Like the Sleepyhead project, the compositional elements of the five paintings in the current exhibition are multiplied across the Greene Naftali gallery space and are figured by a set of objects. The show includes five oil on canvas paintings, a cubic object, a wall painting, the surface marking of the gallery column, and an exhibition catalogue.


The paintings are derived from photographs of people, plants and an architectural model. The model itself is absent from the exhibition, but is represented as an imaginary perspectival space in the paintings and as a photographic model in the catalogue documenting an exhibition of four other artists.
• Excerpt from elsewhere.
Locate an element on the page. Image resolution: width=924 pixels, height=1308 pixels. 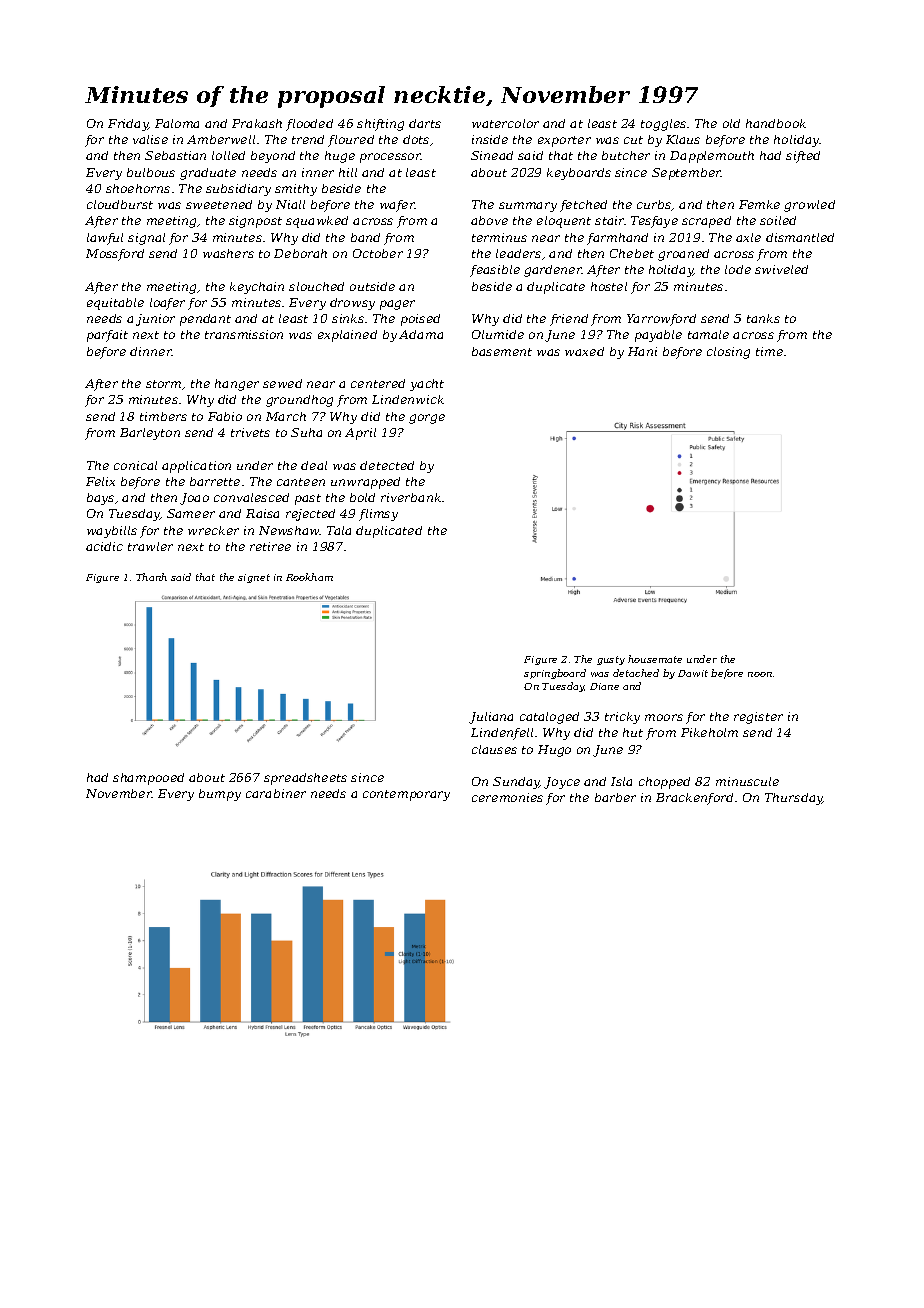
Barleyton is located at coordinates (150, 434).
The installation draws a relation between the model, the paintings, the gallery's viewing space, and the cubic object to propose a visual and spatial experience that continuously reconfigures these elements and the viewer's relation to them.


It is in the paintings that the layering of this project's many frames is most dense. Compositional elements in the paintings (the people and plants, the model and its walls, floors and doorways) are connected with the set of objects (physical and printed/photographic), shifting a pictorial space onto the literal one of viewing. If depicting the model as an imaginary perspectival space refers to an illusionistic figural painting for which the painted surface must be transparent, then painting its inflated wall holds the image in a necessary relation to the material surface of the picture, sensible in moments of glare and flat opacity.